VDA has small class sizes (15 or 16 students), a small student body (140 students), and is organized so that specialist teachers will spend, not just one year with a student, but three, four, five or more years with the same students. These structural factors make each teacher a bigger part of the child’s life. The teachers know all the students in the school by name and have a long experience with them where they learn their strengths and weaknesses. They can also make each student feel seen because there are relatively few of them in each class. Contrast this with a larger institution where students can get lost in a crowd, where no one knows their name and they know the names of few others, and where the connections they form with teachers are shallow and short-lived. It is no wonder that VDA students form strong attachments with their teachers.

In addition to relying on these structural factors, each teacher tries in their own way to form stronger attachments with the children. Some teachers, like Miss VanDamme and Mrs. Steele, bond over common values and experiences with children—for example, sharing excitement over literature books or classroom pets. Other teachers, like Mr. Lewis and Mr. Cobra, introduce the children to their passions and personality—for example, introducing them to great works of music, the heroism of space flight, or the pleasures of Aussie-rules football. Still others, like Miss Beach and myself, take special care to make each child feel seen, cared for, and understood—we ask about their interests and help them when they feel hurt.

We play games with students outside of class, we crack jokes in class, we share space with the kids, and we keep up with the goings on in their lives. And when something goes wrong, when a student is sad, hurt, or in trouble, we try to approach those moments with empathy and understanding. All of these things that help our students to form strong attachments send a signal to the child: “We like you, and we want to share this special work with you.”

 

IMPACT ON STUDENTS

Each teacher embodies these virtues in ways that are unique to their personality and the subjects they teach—they have different assignments, forms of relationships, and classroom rituals—but they all embody these virtues in some way. When a student is surrounded by a community of teachers with these virtues, who signal to them in every action, “What we do is valuable, we care about what you do, we like you and what to share this special work with you,” it is rare that a student will not feel intrinsically motivated to achieve. Even students who come to us from a different environment with different norms quickly find VDA’s culture one that they want to join.

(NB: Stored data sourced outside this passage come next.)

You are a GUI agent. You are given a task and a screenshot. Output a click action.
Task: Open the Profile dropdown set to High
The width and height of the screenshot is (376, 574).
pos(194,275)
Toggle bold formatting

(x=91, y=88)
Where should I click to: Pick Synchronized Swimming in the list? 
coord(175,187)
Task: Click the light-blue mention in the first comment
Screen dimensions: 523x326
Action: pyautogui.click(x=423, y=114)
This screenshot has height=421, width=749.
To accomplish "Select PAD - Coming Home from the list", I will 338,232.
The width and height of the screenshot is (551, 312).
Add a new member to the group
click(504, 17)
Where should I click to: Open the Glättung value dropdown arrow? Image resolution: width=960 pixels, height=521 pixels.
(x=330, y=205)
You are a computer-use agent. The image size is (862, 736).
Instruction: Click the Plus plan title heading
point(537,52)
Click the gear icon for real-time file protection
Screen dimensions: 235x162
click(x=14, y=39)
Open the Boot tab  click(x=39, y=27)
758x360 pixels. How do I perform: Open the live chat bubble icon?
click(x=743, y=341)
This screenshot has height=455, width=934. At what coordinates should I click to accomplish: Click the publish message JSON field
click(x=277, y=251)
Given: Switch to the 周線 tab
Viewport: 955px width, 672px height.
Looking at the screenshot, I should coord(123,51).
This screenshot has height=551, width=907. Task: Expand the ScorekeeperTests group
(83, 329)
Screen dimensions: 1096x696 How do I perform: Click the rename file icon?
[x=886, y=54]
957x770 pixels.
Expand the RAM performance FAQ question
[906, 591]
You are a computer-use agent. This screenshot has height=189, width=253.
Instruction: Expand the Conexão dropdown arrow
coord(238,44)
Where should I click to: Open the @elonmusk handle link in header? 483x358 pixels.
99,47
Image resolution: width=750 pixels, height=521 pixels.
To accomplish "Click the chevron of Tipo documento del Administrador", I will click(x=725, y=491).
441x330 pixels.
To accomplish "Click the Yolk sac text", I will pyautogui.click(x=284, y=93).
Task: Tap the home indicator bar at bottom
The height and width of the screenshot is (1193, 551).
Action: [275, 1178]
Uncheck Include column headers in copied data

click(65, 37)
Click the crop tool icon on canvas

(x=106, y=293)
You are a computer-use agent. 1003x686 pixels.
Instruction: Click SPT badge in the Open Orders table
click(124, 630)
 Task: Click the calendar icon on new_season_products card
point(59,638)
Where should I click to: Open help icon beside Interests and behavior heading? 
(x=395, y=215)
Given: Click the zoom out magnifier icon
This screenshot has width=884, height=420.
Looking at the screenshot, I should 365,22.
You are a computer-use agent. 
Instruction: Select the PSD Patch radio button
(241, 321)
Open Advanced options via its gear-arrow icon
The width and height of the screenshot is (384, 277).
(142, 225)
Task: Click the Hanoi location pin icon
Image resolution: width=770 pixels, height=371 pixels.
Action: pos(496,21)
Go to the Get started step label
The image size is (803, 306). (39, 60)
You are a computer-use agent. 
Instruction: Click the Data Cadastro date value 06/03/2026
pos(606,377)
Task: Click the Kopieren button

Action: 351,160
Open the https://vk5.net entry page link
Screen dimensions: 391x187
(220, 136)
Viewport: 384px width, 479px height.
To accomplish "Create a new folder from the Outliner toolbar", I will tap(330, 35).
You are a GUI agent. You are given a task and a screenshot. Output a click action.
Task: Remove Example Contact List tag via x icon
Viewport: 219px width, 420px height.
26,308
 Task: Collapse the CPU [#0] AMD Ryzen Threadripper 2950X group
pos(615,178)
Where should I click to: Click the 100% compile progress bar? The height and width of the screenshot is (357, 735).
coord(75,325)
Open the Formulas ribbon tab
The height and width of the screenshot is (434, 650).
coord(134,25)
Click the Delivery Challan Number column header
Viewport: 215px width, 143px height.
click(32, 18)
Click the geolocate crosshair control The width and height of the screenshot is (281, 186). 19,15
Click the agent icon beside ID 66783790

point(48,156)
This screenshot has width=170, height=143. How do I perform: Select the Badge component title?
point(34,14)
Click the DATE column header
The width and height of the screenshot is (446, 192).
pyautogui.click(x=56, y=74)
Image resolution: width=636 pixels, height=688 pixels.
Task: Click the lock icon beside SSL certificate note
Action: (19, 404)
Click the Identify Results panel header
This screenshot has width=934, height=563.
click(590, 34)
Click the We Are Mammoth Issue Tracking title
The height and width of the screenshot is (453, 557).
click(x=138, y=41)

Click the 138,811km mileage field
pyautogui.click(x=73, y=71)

That is the hallmark of the VDA experience for students: intrinsic motivation. The students follow the rules and work hard, not because of some external factors like punishment, grades, rewards, or praise, but because they genuinely like the teachers and the work they do. This is the secret to how we have high performing students without a performance-obsessed culture. Together, the students and teachers can achieve a great deal with relative ease since they are working toward a common goal everyone has bought into. Because of all that these virtues accomplish in the classroom, if I were to make a “family crest” just for the faculty of VDA, the motto emblazoned on it would read: Dignity, Rigor, Attachment.